* AIM OF THE TASK:
Pick up the article on Trump's new Cuba policy after its final sentence and continue writing it. The data after the article is not part of it.

* PAGE EXTRACT:

•••••

Trump’s New Cuba Policy: Not Much Change in Substance
President Seeks to Target Trade With Government Entities, But Includes Broad Exceptions
With his announcement on Friday of a new United States policy toward Cuba, President Donald Trump attempted to walk a fine line between continued engagement with and support for the Cuban people while strengthening the existing US embargo with respect to entities controlled by the Cuban government and military.
But the presidential memorandum includes many exceptions to the rule prohibiting business with official entities, leaving little change in substance from the policy enacted by former President Barrack Obama.
Much has been made of supposed changes Trump made to policies with regard to US travel to Cuba. The fact is that these policies remain unchanged from those pursued by the Obama administration. Obama allowed—and Trump continues to allow—travel by Americans to Cuba who fall into 12 categories, including educational travel, professional exchanges, family visits, humanitarian and religious activities, as well as those traveling to establish or operate businesses allowed by regulation. Obama never allowed pure tourist travel to Cuba, and that included travel related to the business of tourism. These policies continue under Trump.
The Trump policy tightens the Obama requirements for educational travel by demanding that it be conducted under the auspices of a recognized educational institution and that the tour “engage in a full-time schedule of activities that enhance contact with the Cuban people, support civil society in Cuba, or promote the Cuban people’s independence from Cuban authorities.” These requirements are stricter than those that prevailed under Obama, under which individuals could travel to Cuba to, for example, take a course on Cuban jazz.
The Trump policy makes clear that US travelers to Cuba will be subject to enhanced audits of records showing their activities were consistent with those allowed under the regulations. Record keeping was also a requirement under Obama; the Trump policy appears to suggest that it was loosely enforced. Trump’s approach would not effect the ability of US airlines and cruise lines from providing scheduled services to Cuba, as they already do, following the Obama regulations.
The president’s executive memorandum also clarifies that the embargo against Cuba remains in effect and will be enforced. This, too, is a continuation of the Obama policy. Companies that played fast and loose with the embargo under Obama had to pay, as was the case with CGG Services, which last year agreed to pay $614,250 to settle a case brought against it for violating the Cuban embargo. The company, which provide services, spare parts, and equipment for oil and gas exploration and seismic surveys, delivered goods to vessels operating in Cuban waters.
Where the Trump policy diverges from Obama’s is in the area of doing business with entities controlled by the Cuban government or military. The Obama sought to maximize the exposure of Cuban people and businesses to their US counterparts in order to promote civic and economic reform in Cuba, even if the government took a cut of the proceeds.
The Trump policy seeks to “End economic practices that disproportionately benefit the Cuban government or its military, intelligence, or security agencies or personnel at the expense of the Cuban people.” But that policy has more holes in it than a slice of Swiss cheese.

•••••

* SUPPLIED DATA:
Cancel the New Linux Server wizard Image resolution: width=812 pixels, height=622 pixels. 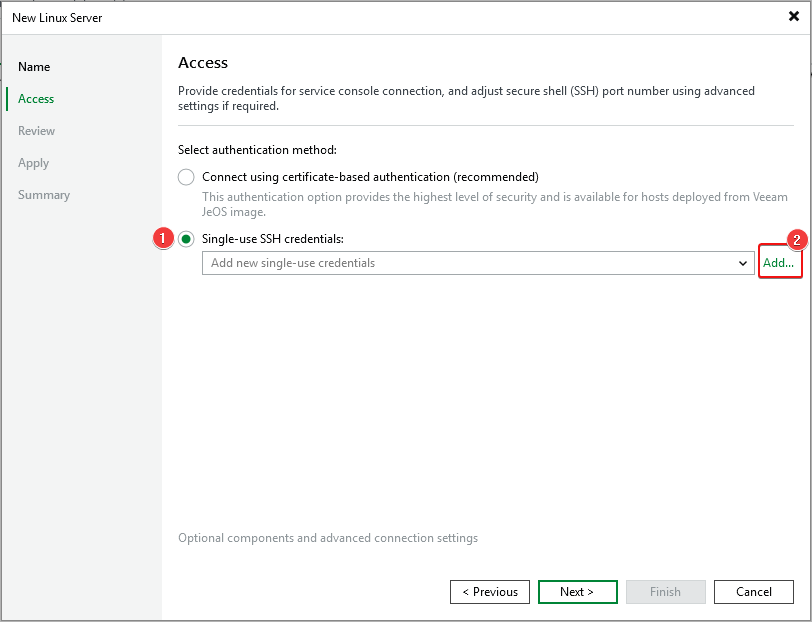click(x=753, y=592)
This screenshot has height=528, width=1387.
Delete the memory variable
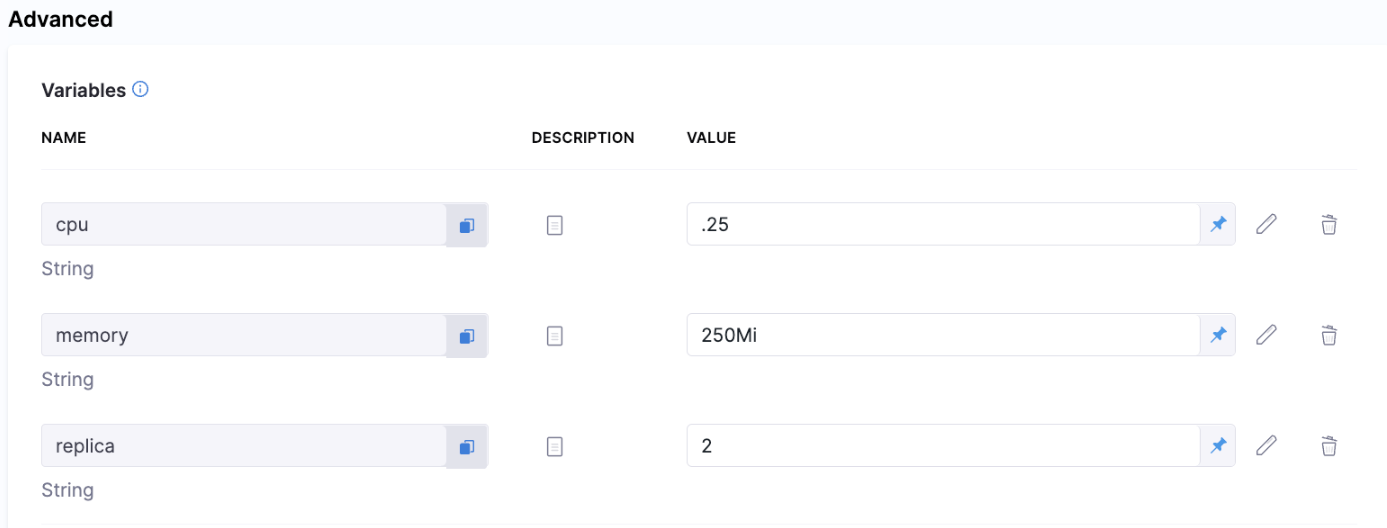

•••••

* ANSWER SPACE:
The presidential memorandum directs the Secretary of State to “identify the entities…that are under the control of, or act for or on behalf of, the Cuban military, intelligence, or security services or personnel…”
The memo then goes on to say that “direct financial transactions with those entities” shall be prohibited except where the Secretary of the Treasury or the Secretary of Commerce, in coordination with the Secretary of State, determines they are consistent with the policy set forth in section 2 of the memorandum and, among other things, support programs to build democracy in Cuba; concern air and sea operations that support permissible travel, cargo, or trade; support the acquisition of visas for permissible travel; support the expansion of direct telecommunications and internet access for the Cuban people; support the sale of agricultural commodities, medicines, and medical devices to Cuba as permitted by law; or relate to sending, processing, or receiving authorized remittances.
Section 2 of the memorandum states that the president’s policy (among other things) supports “efforts to support the Cuban people through the expansion of internet services, free press, free enterprise, free association, and lawful travel” and “advancing Cuban human rights; encouraging the growth of a Cuban private sector independent of government control;… supporting United States agriculture and protecting plant and animal health; advancing the understanding of the United States regarding scientific and environmental challenges; and facilitating safe civil aviation.”
In other words, transactions involving official Cuban government agencies like Grupo de Administracion Empresarial (GAESA), a holding company operated by the Cuban military, will be permitted if it promotes the policy objectives outlined above, including, for example, promoting internet access for the Cuban people.
Where does that leave a hotel like Havana’s Four Points Sheraton, which opened last year in partnership with GAESA? Hard to say. Maybe they can argue for an exception if they provide free Wi-Fi to their guests and employees.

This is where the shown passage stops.